I remember in one seminary class in Princeton when a young student had become a father; I had worked with him delivering the New York Times. But when he went through the delivery of their first child; they discovered that the child was severely damaged internally; months and months of surgery would be needed and painful therapy. I knew of this. But I was so numbed that I couldn't go to him and hug him--when he needed us most. Seemed we seminarians didn't know how to embrace grief very well. Or to stand by persons in crises. I have since talked about this with Jim and asked forgiveness but not when Jim needed me most.

In the Greek text our lesson begins not with a question, but with a declarative statement. James isn't saying, "Is anyone among suffering, Is anyone among you sick?" But rather James is saying, "there are some among you who are hurting--pray; there are some among you who face emotional pain, loss; someone out there is silently desperate--call the church's 911 number." My professor Bryant Kirkland draws this huge circle on the blackboard. Covers the entire space.

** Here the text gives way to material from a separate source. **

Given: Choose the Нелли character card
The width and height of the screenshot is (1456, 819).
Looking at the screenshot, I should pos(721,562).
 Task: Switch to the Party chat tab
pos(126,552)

"Up here," he says, "is the top of the world. That's where some of your congregation will be when you enter the pulpit. Their promotion's come through; the house sold on Friday; the first child has come and they're on cloud nine." But pointing down to the bottom of the circle he scribbled and highlighted. "Here's where others are in any service on any Sunday and in any pulpit. For them life has collapsed; a spouse has moved out; a teen smokes her first cigarette, someone's fired, bankruptcy is filed; and they're living in hell." "What do you do? You go to the lessons with a heart going in two directions and you listen to what God tells you."

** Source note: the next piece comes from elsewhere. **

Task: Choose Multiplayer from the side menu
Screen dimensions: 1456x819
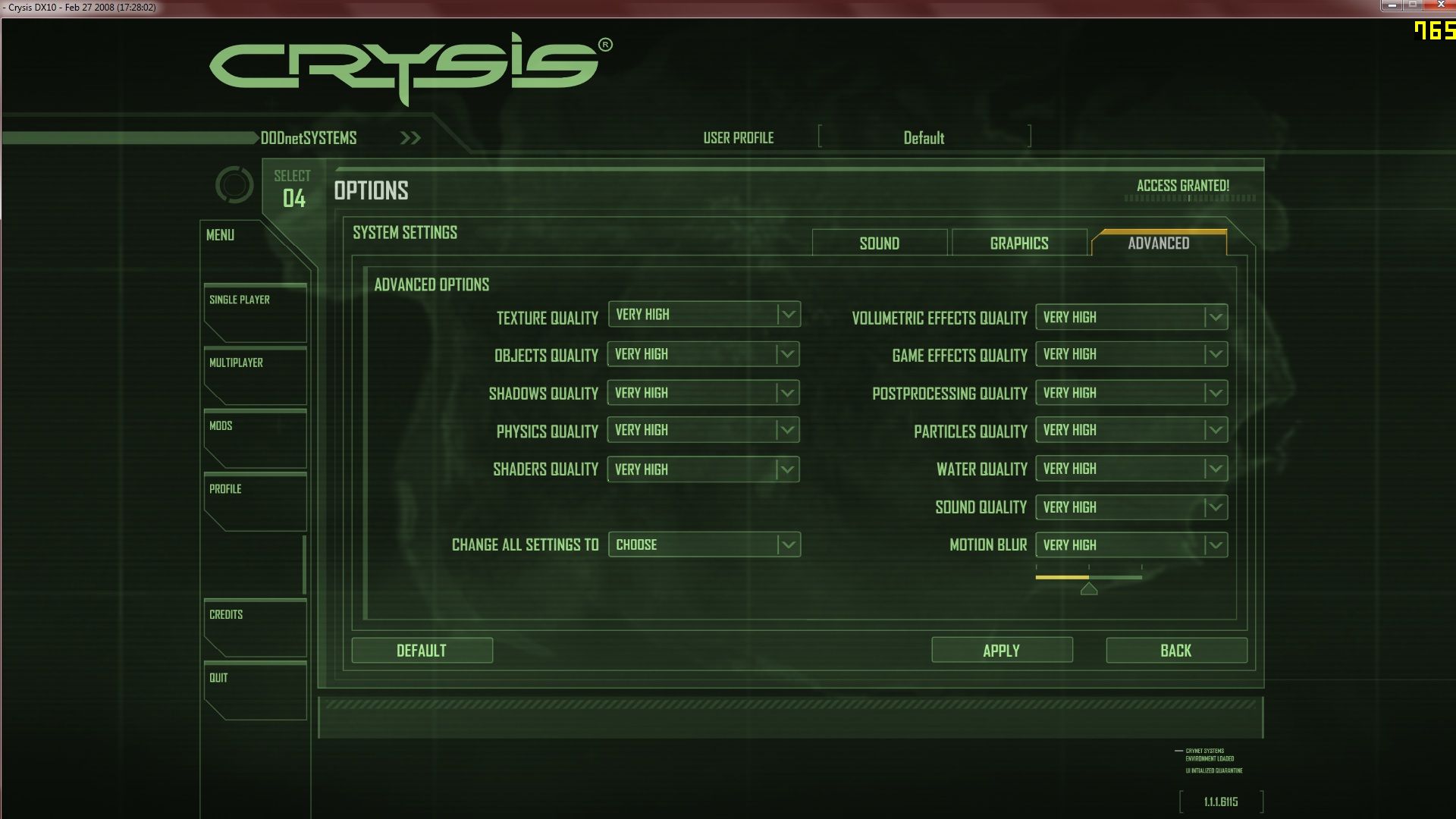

Some of us are living at the top and others at the bottom of that circle. Healing is for both; if you've experienced loss through an abortion or loss of pregnancy, let God heal you this morning. If you're suffering through substance abuse or entangled in addiction or you know someone who is, let God heal and use you to heal that person this morning.

Father Odilo has offers a concluding prayer to the Indians on the reservation in Marvin, South Dakota when one of the Indians asks to speak. He says,

In the Bible Jesus uses many prayers and faiths and loves. You read that; you will see. But you in your own heart, you really believe in him. He will show you right off, God can heal you! But it is the person--you--who will heal. You have to forgive the sick man yourself, and to give him time: You ask him, "Do you have faith?" Do you love God?" And he answers, "Yes, yes sure!" You tell him he must leave all his sins at the bottom. You ask him again, "Do you believe him?" He says, "Yes." Then you go touch him and you heal him right now.

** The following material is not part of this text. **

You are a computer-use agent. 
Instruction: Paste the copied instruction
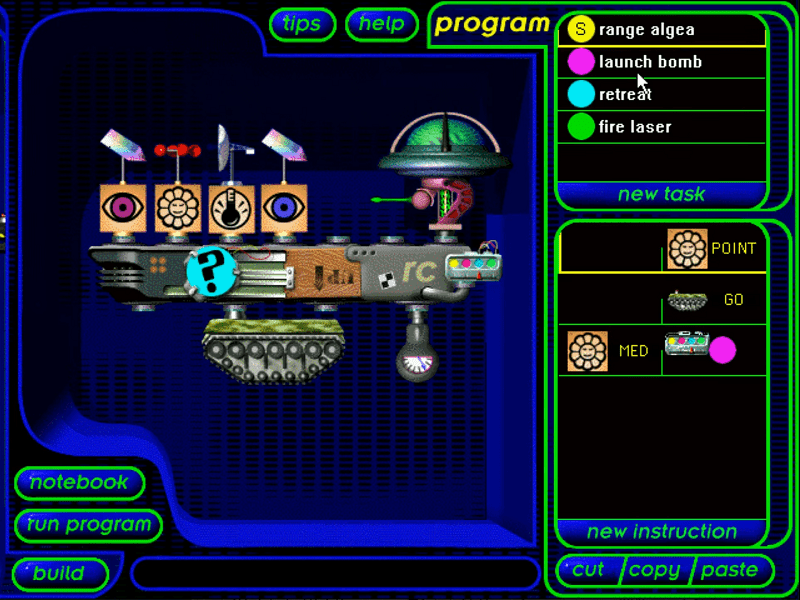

Powerful how Jesus acts! I found that out. It comes through here (pointing to his heart). I can feel it--just like you get hold of electricity; makes you sweat, gets you warm and touch you and you can heal. We heal quite a few people in Sisseton. They sometimes backslide and that's bad. Jesus don't like that. But Jesus forgives; he likes the sinner. He don't want nobody die. He wants to be good to everybody.

Now, who likes Jesus? Raise your hand! (Here the priests didn't know what to expect. They all raise their hands hesitantly). "How many of you ever heal anybody? (Here only about two hands went up.) "How come? How come you know Jesus and you no heal nobody?" (Dead silence).

The question from a Native American--who lives on a reservation in one of the poorest counties in America--confronts us all, as it did those 45 priests that evening. Can we imagine God speeding up the natural process? Can we imagine God using us to heal, to make whole, to reconcile others to God's love? "How come you know Jesus and you no heal nobody?" Make this you common practice: Confess your sins to each other and pray for each other so that you can live together whole and healed. Amen.